By continuously making tiny changes, there won’t be a cumulative effect but rather a compounding effect. “You’re taking different sections of the funnel and slowly damaging it constantly, as it goes along. And you often don’t realize you’re doing this because there’s no data to prove a certain feature will have a positive effect,” Nash explains.
The team knows that data should be used as a preventative measure and to prove a theory, rather than just to prove an initiative was successful. So, it A/B tests every single thing it wants to do or push out to users. This helps to prove whether the action is actually good for both the company’s bottom line and its platform’s users.
Analytics is useful internally and externally
Analytics is very useful for Tradervue’s team to best help its users. Even better, it also serves another purpose in helping the team succeed internally. The parallel lies in strategy, which is involved in both trading and product management.
In trading, you might have an idea and feel you’re smarter or know more than the markets. But, many traders are often unconstructively trying to prove that they were right instead of that something will be profitable.
No matter what initiative or feature is rolled out, the processes for building a successful trading strategy for Tradervue’s users are very similar to those for its internal product management. For both, you need to:
- Collect the data.
- Store, find, clean, and understand the data.

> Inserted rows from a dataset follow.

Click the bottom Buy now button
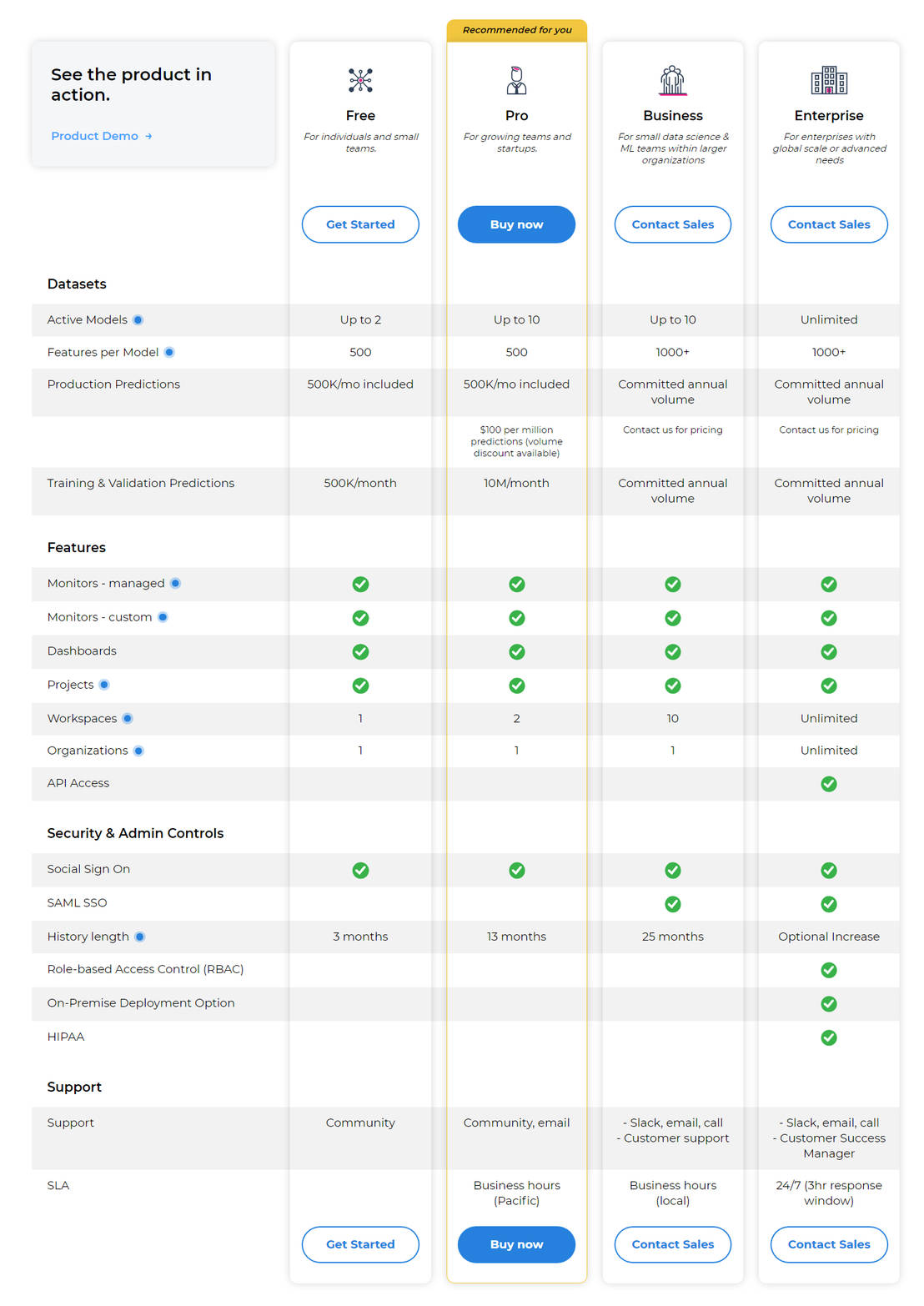The height and width of the screenshot is (1306, 924). 516,1244
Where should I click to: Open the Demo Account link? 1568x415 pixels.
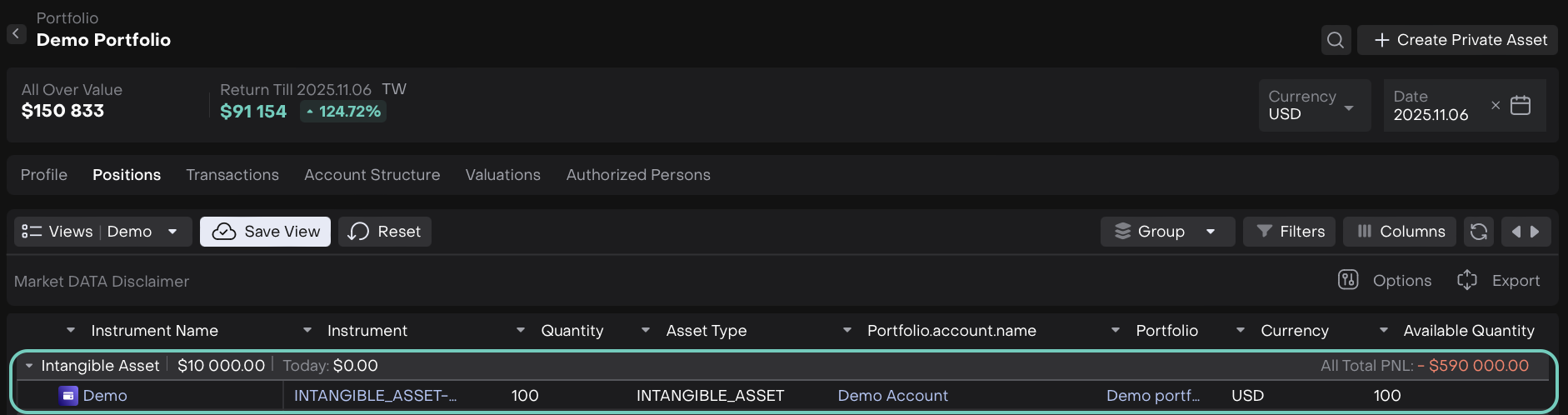(892, 396)
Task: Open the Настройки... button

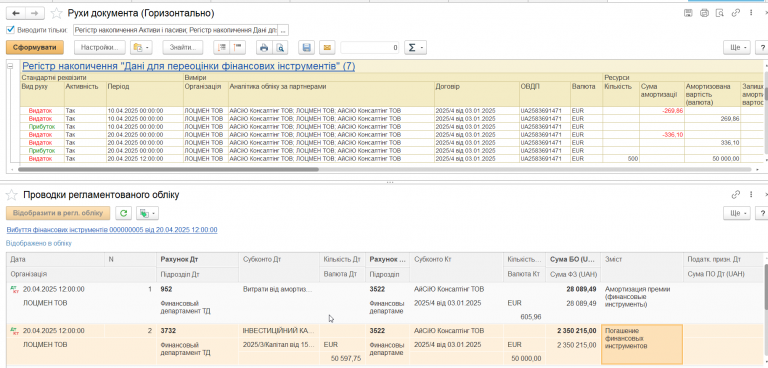Action: pyautogui.click(x=100, y=48)
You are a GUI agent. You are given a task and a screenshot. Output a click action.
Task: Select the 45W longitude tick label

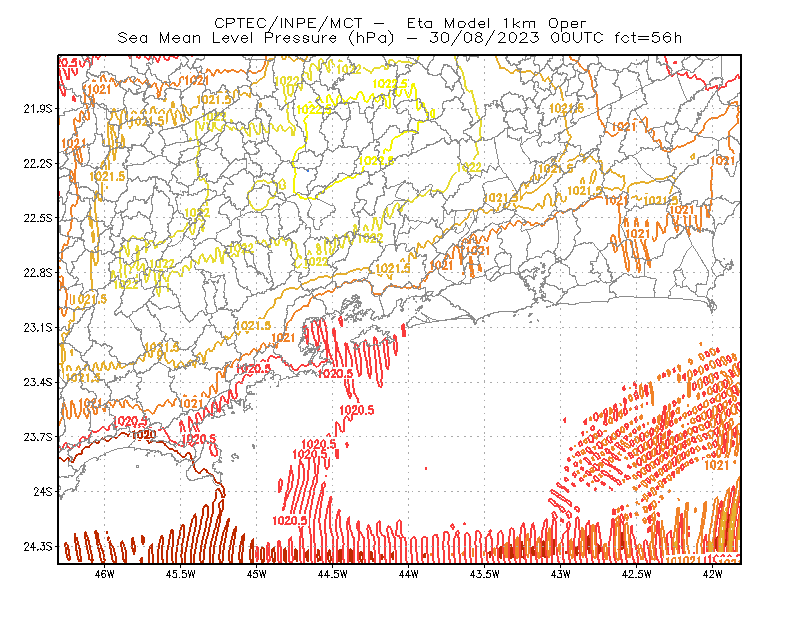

- Prevent biases by only drawing conclusions for data-supported theories.
This strategy mindset is the basis for the team’s prioritization framework.
Analytics inform the team’s prioritization framework
Tradervue’s team is very data-driven in everything it does in terms of releasing features and functionality. Team members don’t just think, “Here’s a good idea, let’s do it.” Rather, they consider where it fits compared to every other idea they have. It’s a very methodical and strategic process. The team ensures there’s a reason and a point for all that it puts out there.
For example, when deciding what to do for the upcoming quarter, the team aims to understand where and how it’s using its resources to ensure optimization. So, throughout the quarter, team members brainstorm and add everything they can to a long list. Then, in the next quarter, they look at the previous list and roll things forward along with any new initiatives.
The team uses a scoring system, or prioritization framework, to evaluate an idea based on a few things:
- Customer value, or how much it will positively or negatively affect the customer’s business alignment.
- How much it aligns with what the team is looking to accomplish that quarter – whether that’s going after more B2B customers, reducing churn, or something else.
- How it affects customer help or support resources – which is most important.
The ideas are scored based on what’s of highest priority that quarter. So, if the team wants to focus on business alignment or revenue, these types of ideas would get scored higher. First, everything is put into a matrix and ranked. From there, the highest-scoring initiatives become planned activities for the upcoming quarter.
Without analytics and the tools to make sense of data, the team would be planning and executing ideas with no true sense of their chance of success.